Project Ex Vivo

Project Ex Vivo is a joint cancer research collaboration between Microsoft and the Broad Institute, with support from the Dana-Farber Cancer Institute. By synergizing each other’s world-leading expertise in AI, high-throughput biology, and clinical oncology, we are building a true end-to-end framework for precision oncology: from computation, to wet-lab experimentation, to the clinic, and back again.

Understanding and treating cancer precisely demands a new way of thinking

Cancer is understood primarily as a disease of DNA alterations and often treated using a reductionist approach, with each cancer distilled to a single metric such as histologic type or harboring a specific molecular abnormality. As a result, the current paradigm for precision oncology consists primarily of using genetic alterations to direct therapy (e.g., targeting tumor mutations). Strikingly, few patients receive prolonged benefit from this approach.
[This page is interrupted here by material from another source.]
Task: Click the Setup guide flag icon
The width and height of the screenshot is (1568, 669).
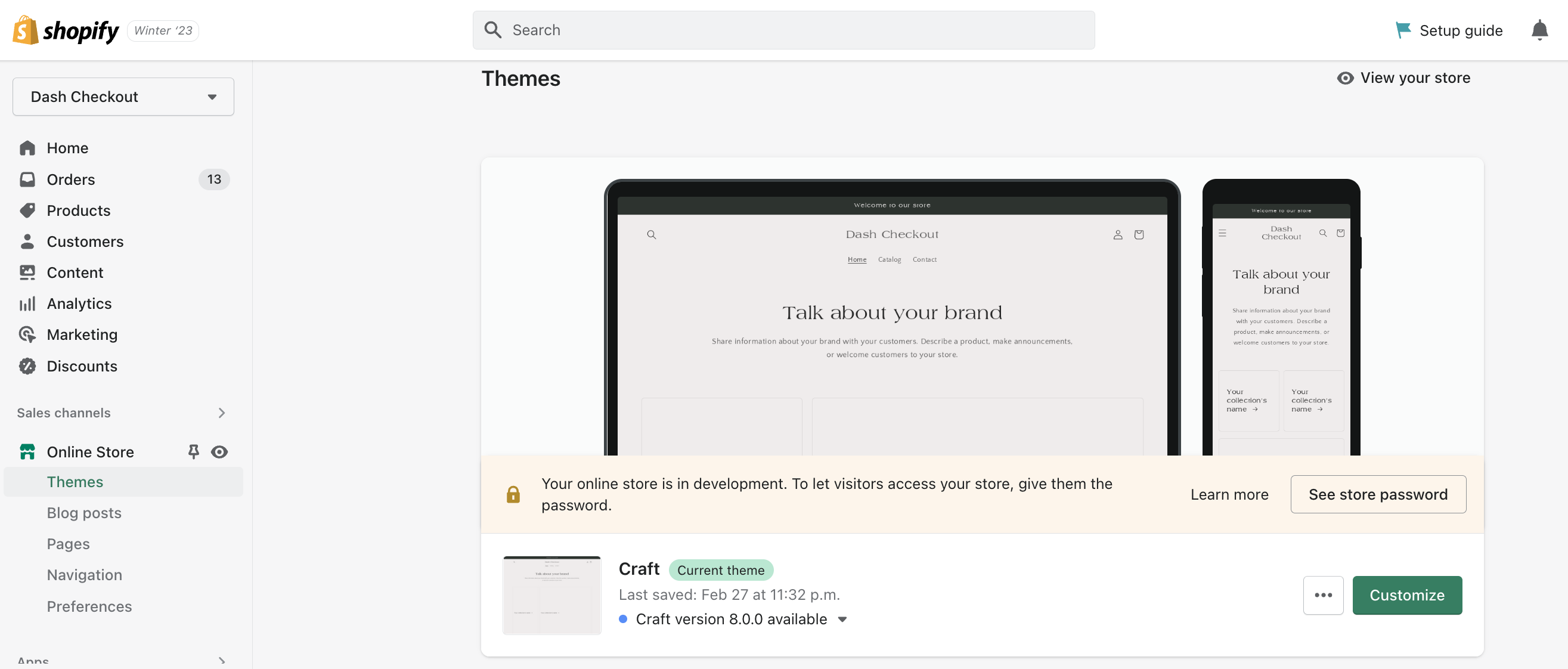Action: coord(1402,30)
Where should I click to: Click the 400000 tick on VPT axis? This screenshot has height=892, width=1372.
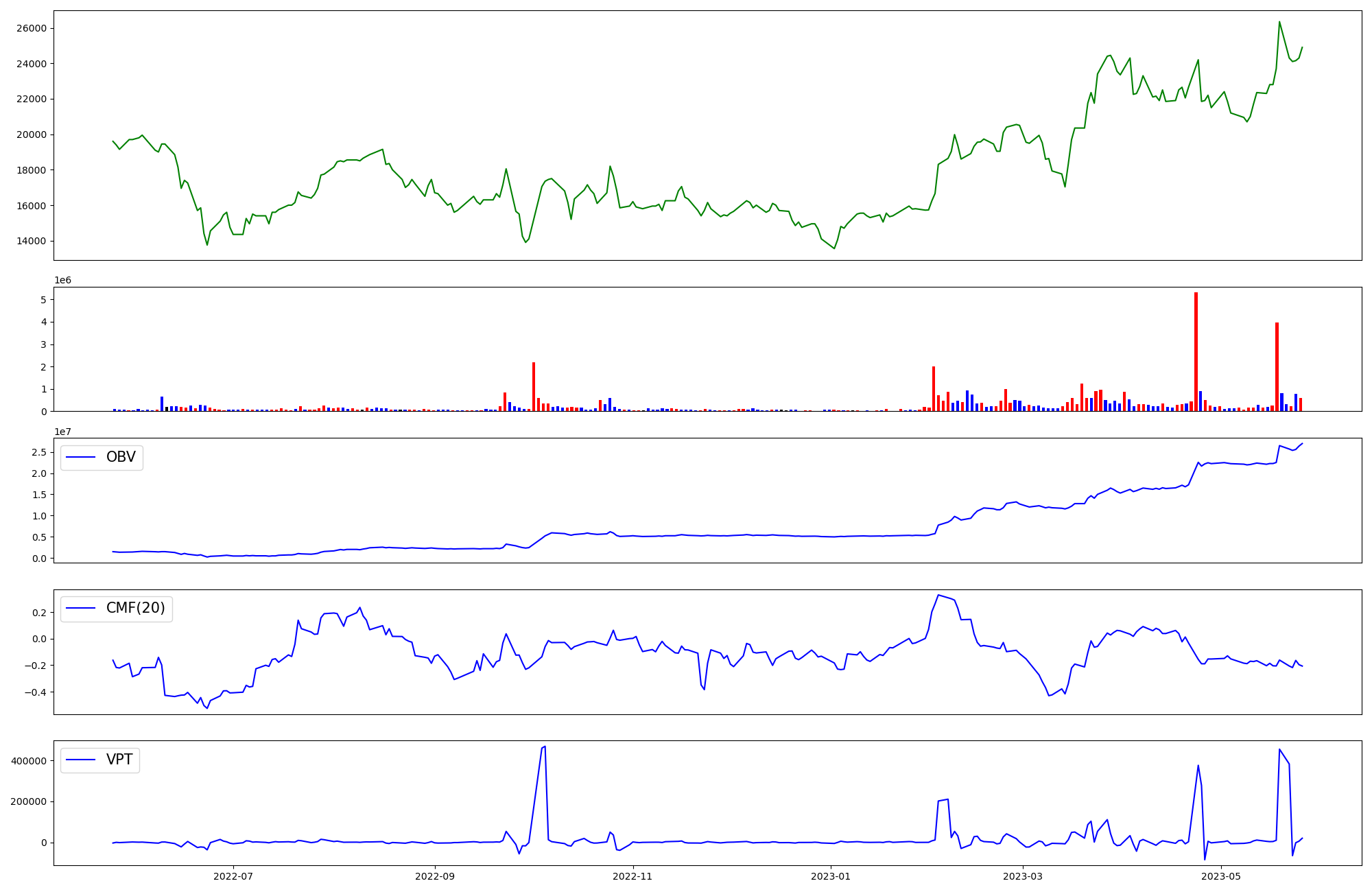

Project Ex Vivo envisions a new, constructionist paradigm for precision oncology, one powered by the bottom-up integration of experimentation and computation. We see cancers as complex (eco)systems, beyond just mutational variation, that necessitate systems-level understanding and intervention. Our ultimate objective is to more effectively model cancer ex vivo – outside the body – in a patient-specific manner. Doing so will unlock the ability to more effectively stratify patients and identify therapies that target diverse aspects of human cancers.

Defining, engineering, and targeting cell states

Learning cell state and tumor microenvironment archetypes

We are developing AI models to map the expression states and spatial interactions of the in vivo tumor microenvironment. To this end, we are generating new single-cell and spatial transcriptomics datasets of tumor specimens from a variety of cancer subtypes.

Optimizing ex vivo models

Today’s lab model systems of cancer, including cell lines and patient-derived spheroid or organoid models, are incomplete and often unfaithful representations of in vivo biology. We are building new experimental methods to scale, engineer, and test ex vivo models that more faithfully simulate in vivo tumor biology. By measuring and mapping how cell states across these models relate to function, we are creating first-in-class datasets that will provide a basis for optimization of faithful, personalized ex vivo models of cancer.

Designing state-specific precision therapies

A learned map of in vivo and ex vivo cell states provides a new therapeutic search space. Using our data on how cell states map to function across cancers, we are developing computational methods to infer state-specific vulnerabilities that could be targeted therapeutically. This enables us to nominate new therapeutic approaches that target specific cell states. Our ultimate vision is to work towards a new paradigm that integrates genetic and non-genetic attributes for therapy selection in precision oncology.

Our vision for clinical impact

Our initial work in pancreatic ductal adenocarcinoma (opens in new tab) (PDAC) uncovered limitations in current cancer modeling pipelines and revealed fundamental insights into the therapeutic significance of cell state and its microenvironmental drivers.

Project Ex Vivo will codify new pipelines and workflows to establish non-genetic attributes (e.g., cell state) as targetable features in cancer, with an initial focus on pancreatic cancer and eventually extending to additional malignancies. We develop AI models to learn accurate representations of each tumor and cellular model by integrating genetic markers, expression state, and tumor microenvironmental interactions. We will optimize model generation workflows for greater in vivo fidelity, nominate new candidates for therapeutic development, and establish a new paradigm integrating genetic and non-genetic attributes to guide therapy selection in precision oncology. We are developing rigorous experimental, computational, and automation pipelines that can be applied across a variety of cancer, non-cancer, and clinical contexts. By credentialing cell state and its relation to the local environment as a biomarker for both prognostication and therapy selection, the success of this project may improve patient stratification for diverse clinical trials (chemotherapy, immunotherapy, small molecules, etc.), thereby enhancing the likelihood of therapeutic efficacy, potentially lowering costs, and ultimately improving patient outcomes.